What to look for in Asagi
Ideally, the back of an Asagi should be evenly covered in scales that are pale blue at the spot where they enter the skin, but are a darker blue as they grow out. The sharper the definition between these two shades, the more impressive the Koi will look. Because the scales are so well defined in this variety, any missing or damaged scales will stand out, seriously devaluing an otherwise good Asagi. The head coloring is an important feature in Asagi that is rarely seen in perfect or near perfect condition. Ideally, it should be a uniform clear white but more often takes on an undesirable blue or grayish tint. In young examples, the bones of the skull show through, but this effect disappears as the translucent skin thickens. If there is a lot of head hi forming a hood pattern, the fish is known as a Menkaburi Asagi.

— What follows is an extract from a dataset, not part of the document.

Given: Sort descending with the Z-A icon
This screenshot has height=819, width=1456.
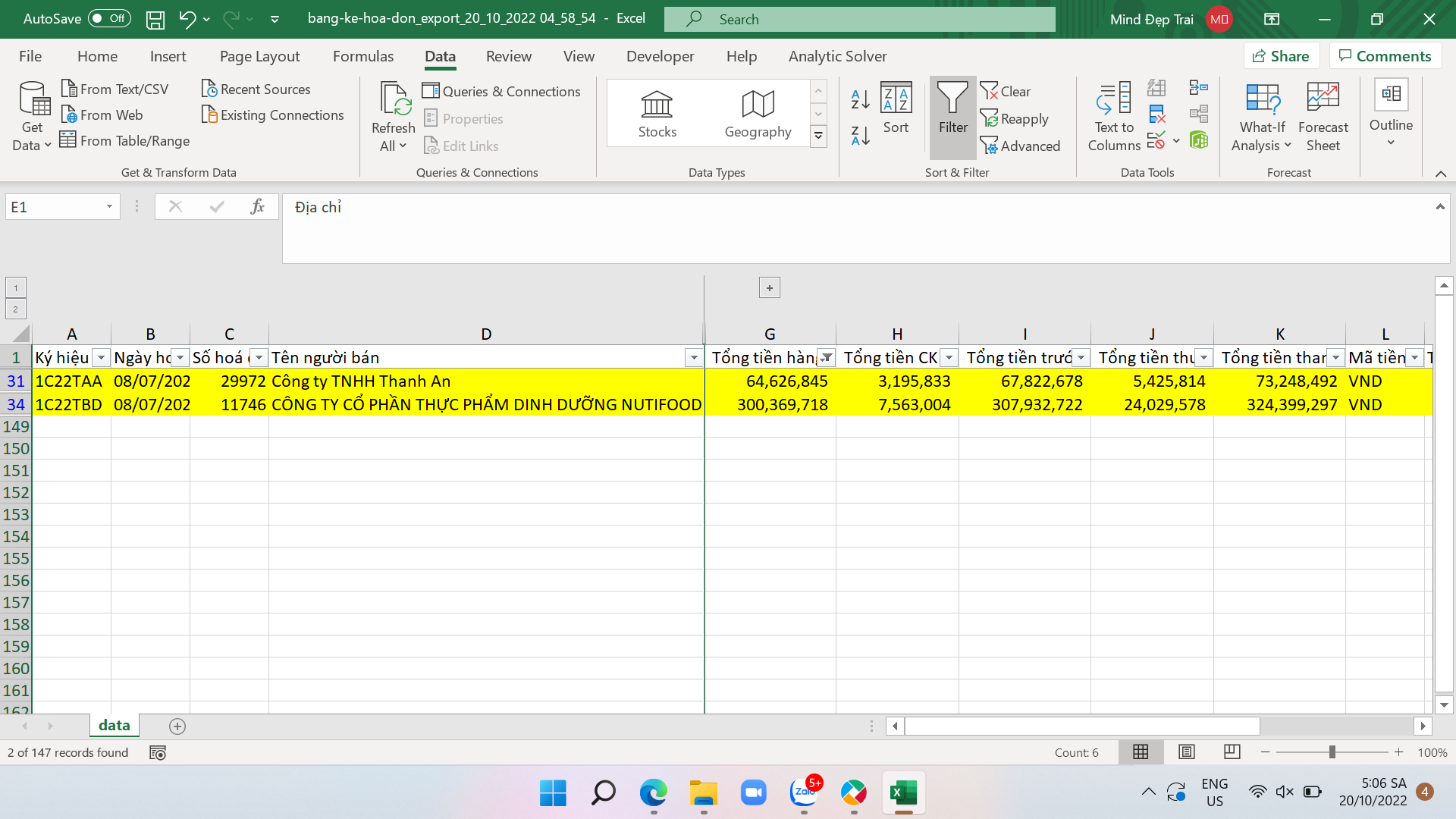Looking at the screenshot, I should point(860,136).
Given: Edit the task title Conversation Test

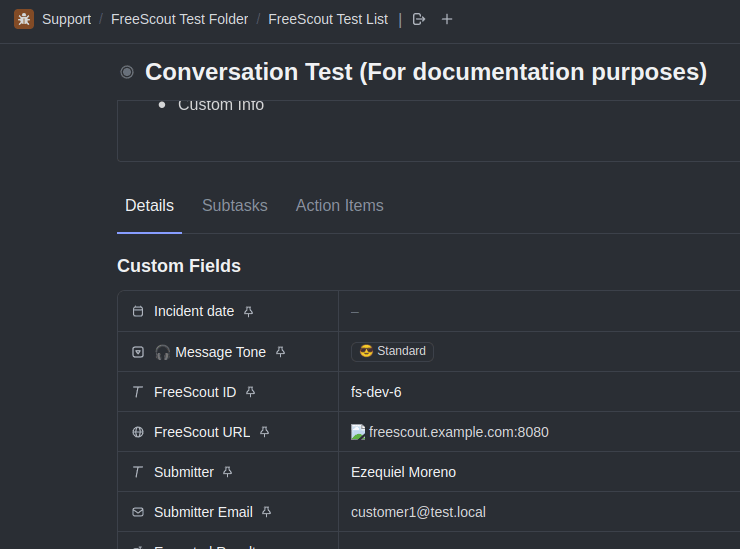Looking at the screenshot, I should tap(425, 72).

Asagi are fully scaled, nonmetallic fish with a long history, but because they closely resemble Magoi (the wild black carp). Some hobbyists see them as unrefined, dull, and not proper Koi at all. Certainly they are an acquired taste, far removed from the brilliantly tri colored modern Showa or the flashy Koi grouped in Hikariutsuri. But their quiet elegance serves as a counterpart to their more exotic pond mates and they also have the potential to grow very large.
Asagi have a long, yet simple history. The Asagi Magoi, one of the three recognized types of Magoi, is said to be the forerunner of all modern Koi breeds. About 160 years ago, two mutants Koi types arose from this proto-Koi, namely the Konjo and the Narumi Asagi. Although instrumental in the development of Matsuba Koi, the dark Konjo Asagi were not seen as having any value, and were kept mostly for food stock. However, Narumi Asagi have gone on to become one half of a recognized judging variety - the other being their Doitsu counterparts, or Shusui.
Asagi hi, more often than not, shows as a rusty red than the bright scarlet associated with the Kohaku and other Go Sanke varieties. Typically, it runs up from the belly to the lateral line or slightly beyond, in some cases also covering the jaw, cheeks, and some or all of the fins. On the pectorals it can be configured like the motoguro of Showa, or else spread out over the entire area of the fins. Wherever hi appears in this variety it should be symmetrical. Some Asagi have a greater than usual percentage of red patterning, which can extend almost up to the dorsal fin. These are known as Hi Asagi. Others - Taki Asagi - have a white line dividing the areas of red and blue on the flanks. Both these sub varieties are still grouped in Asagi.
The scalation on younger Koi will determine how it looks as the Koi matures. As the Koi grow, the skin stretches and the pinecone pattern will become more apparent. Those Koi with predominantly white scales with small dots of blue in the center will finish as a Koi with a deeply contrasted net pattern. Those with darker scales when small will produce a more even and deeper blue color, both of which are stunning. It should be noted that small Koi (10" or less) will have a darker line in the middle of the head. This should not be considered a defect as this will clear with age.